Halaman

Minggu, 13 Desember 2020

tata moral bangsa tak harus masuk akal

 tata moral bangsa tak harus masuk akal

 Umat beragama, penganut agama di nusantara paham secara awam, betapa “setiap orang bebas memeluk agama dan beribadat menurut agamanya” ditambah pasal bahwasanya “setiap orang berhak atas kebebasan meyakini kepercayaan, menyatakan pikiran dan sikap, sesuai dengan hati nuraninya”.

 Keberpengetahuan berbasis HAM maupun kemanusiaan yang adil dan beradab adalah mereka merasa bebas untuk beribadat menurut martabat diri. Prosesi pemaknaan hak bebas meyakini kepercayaan vs mempercayai keyakinan, menjadikan diri selaku manusia bebas. Merasa aneh teraneh-aneh jika melihat pihak lain bisa berkebaikan.

 Kendati bermodal akal, nalar, logika akademis berstata, bukan jaminan serta merta paham dampak nyata berkebaikan. Permanjaan alam yang dipertontonkan tayangan ‘karhula’ menjadi rujukan mulia. Petani tanam padi mendapat bonus alami, berupa rumput atau tanaman tak diharapkan lainnya. Hama dan produk pabrikan rekayasa genetika menjadi kebijakan pemerintah.

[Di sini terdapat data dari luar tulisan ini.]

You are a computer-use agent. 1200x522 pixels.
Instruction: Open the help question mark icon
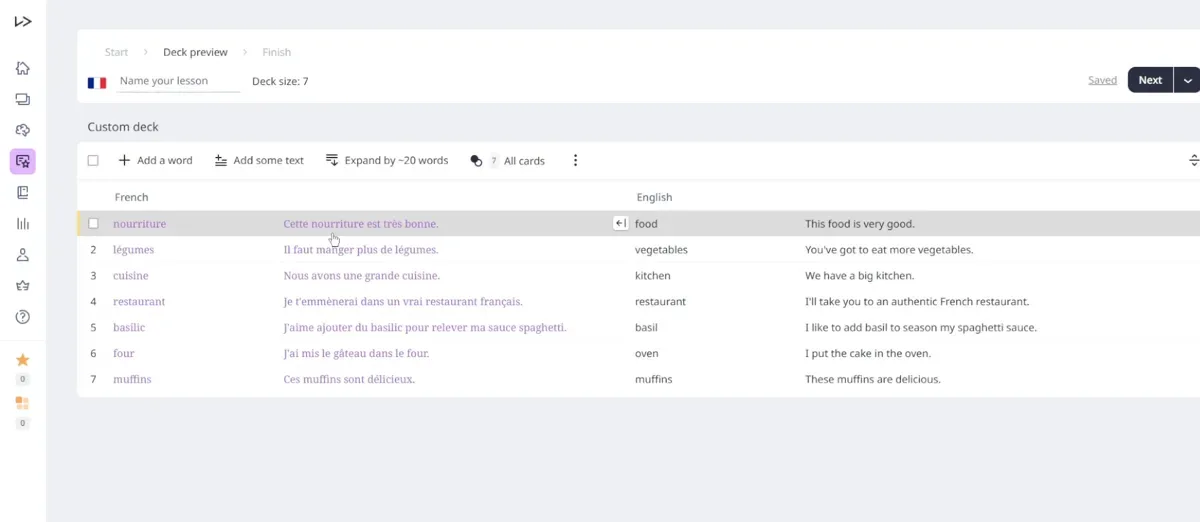(x=23, y=317)
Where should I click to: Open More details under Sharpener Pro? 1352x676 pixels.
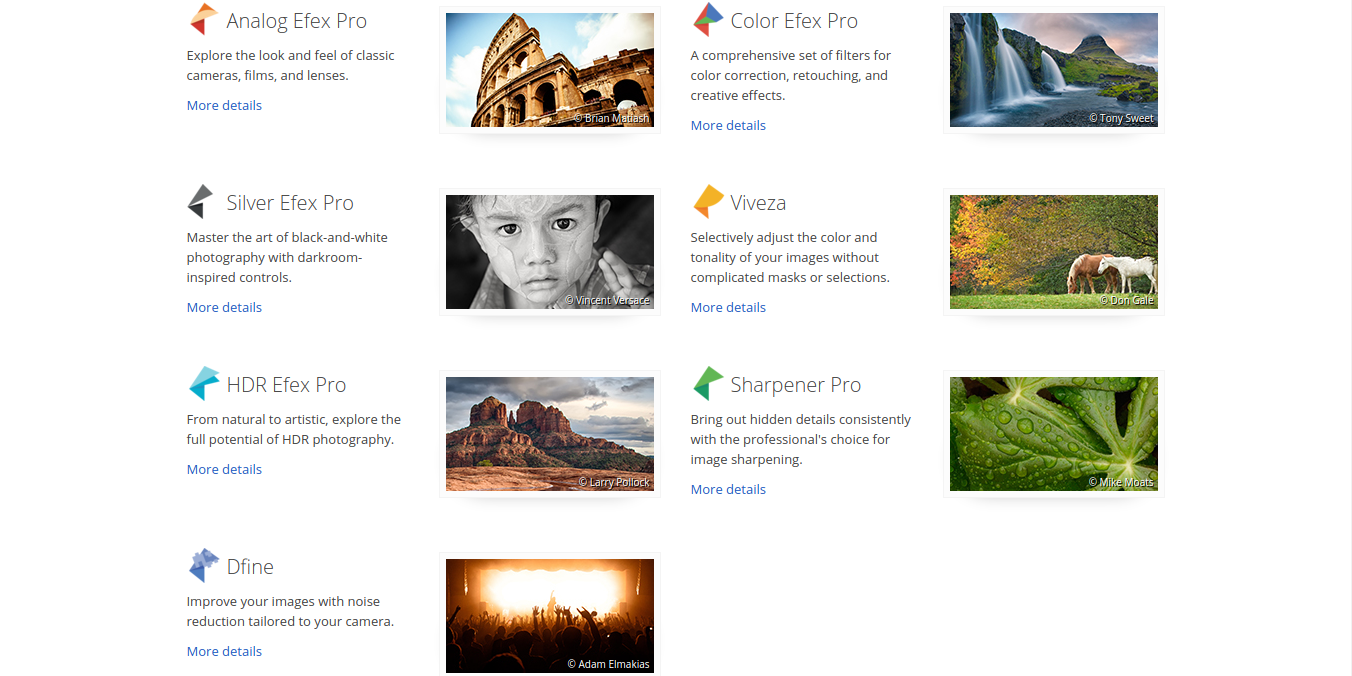728,489
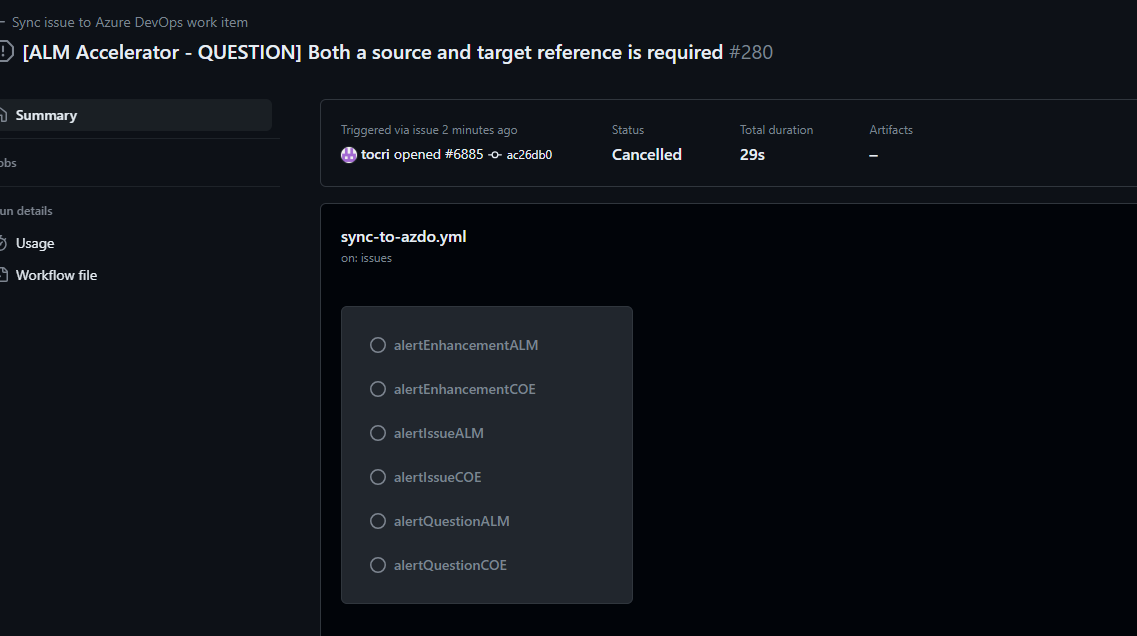The height and width of the screenshot is (636, 1137).
Task: Click tocri's profile avatar icon
Action: point(349,154)
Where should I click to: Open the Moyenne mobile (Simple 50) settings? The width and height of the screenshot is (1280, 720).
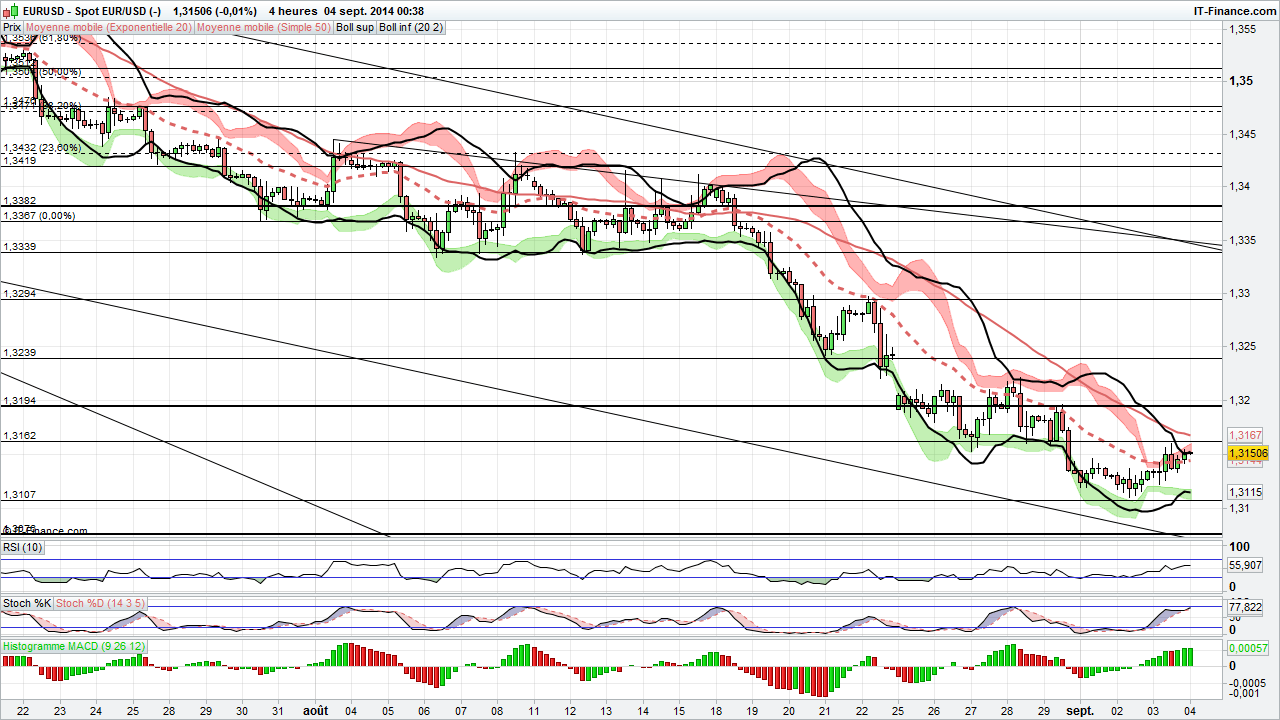click(x=265, y=27)
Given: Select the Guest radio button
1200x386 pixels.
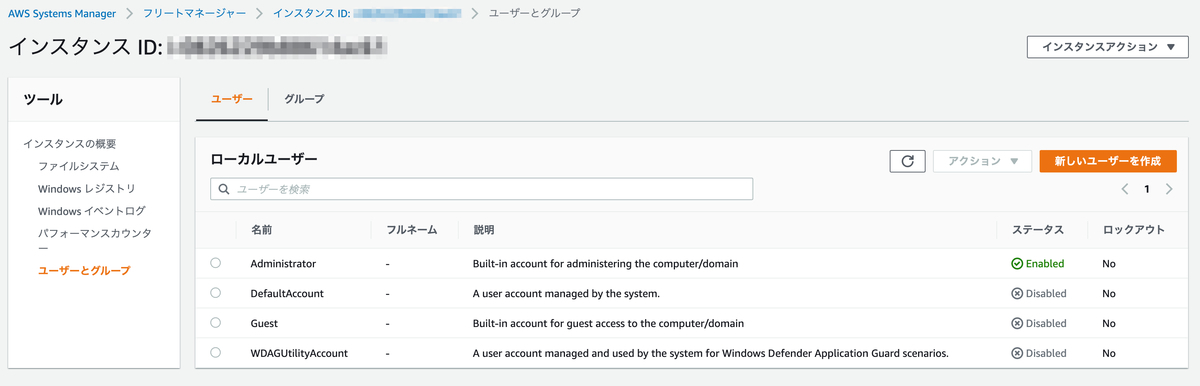Looking at the screenshot, I should click(x=216, y=323).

 Daya kritis anak bangsa nusantara sebatas matematis kehidupan di dunia. Mengapa repot-repot dengan urusan masa depan bangsa. Tiap anak sudah punya rezekinya masing-masing. Berkebaikan diri manusia berdampak pada tata lingkungan. Untuk apa berilmu hanya untuk cari pekerjaan. Untuk apa bekerja hanya sekedar memenuhi prosedur hidup di dunia.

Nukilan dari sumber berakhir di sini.